EU deportation refers to the process of removing a foreign national from an EU country for violating immigration law.
According to the European Commission, more than 300,000 foreign nationals receive every year orders to depart from the EU due to irregular entry or stay.
In this article, we highlight the residence rights that third-country nationals (a.k.a. non-EU and EEA nationals) must hold to legally work in the EU in order to avoid EU deportation.
Additionally, we outline the key points of the EU Directive 2008/115/EC on common standards and procedures for returning illegally staying third-country nationals.
Residence Rights of Migrant Workers in the EU
As a non-EU and EEA migrant worker, you have the right to reside and work in any of the EU Member States under an official employment contract.
Most of the time, you must also register your residence with the competent authorities after your arrival in Europe.
Pursuant to Article 7 of the EEC Directive 2004/38, you can legally reside in an EU Member State even if you lose your job provided that:
- You prove that you are unable to work temporarily due to an accident or illness
- You register as involuntarily unemployed in order to find a new job. This allows you to maintain your status as an EU worker for a specific period of time
- You undergo vocational training. Please note that the vocational training must be related to your previous job if you choose not to register as involuntarily unemployed
As a third-country national, you hold these rights because, under a work contract, you acquire the same employment rights as an EU citizen.
Please note that these residence rights may vary slightly based on each EU country’s national transposition of the aforementioned Directive.
National transposition is the act of integrating EU directives into the domestic laws of individual EU countries. Directives do not automatically apply across all EU Member States.
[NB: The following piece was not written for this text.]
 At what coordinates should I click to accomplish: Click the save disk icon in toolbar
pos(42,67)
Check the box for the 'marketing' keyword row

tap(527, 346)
Instead, they must be adapted to the national legislation of each EU country.
You can also acquire long-term resident status in the EU if you have lived legally in an EU country for at least 5 years. However, you can lose this status if you live outside the country for a specific period. Typically, this duration spans 12 consecutive months, but some EU countries can allow longer periods.
If you do not meet the requirements for legal residency in Europe, you may be at risk for EU deportation.
Your host country can also deport you if you pose a serious risk to public safety or commit serious crimes.
Common Rules for EU Deportation of Irregular Workers
The EU Directive for returning illegally staying third-country nationals states that foreign nationals must receive clear, transparent, and equitable treatment.
All unauthorized immigrants must have their fundamental rights respected, including access to health care and education for children.
Additionally, they must be granted a period for voluntary departure.
All EU countries, with the exception of Ireland, have transposed the Directive into their national laws.
This means that the EU deportation procedure may slightly vary depending on the country. However, in most cases, you will receive a formal notice including a deportation order and a specific time frame during which you must leave the country.
EU deportation often entails a ban on re-entering the country. The duration of the ban depends on the circumstances of your case.
If you are unable to fund your return trip, your host country may provide financial support under specific conditions.
The European Border and Coast Guard Agency (FRONTEX) plays an important role in assisting Member States with return cases. Specifically, it provides support throughout the entire return process. This also includes assistance with the acquisition of travel documents and reintegration support to deportees.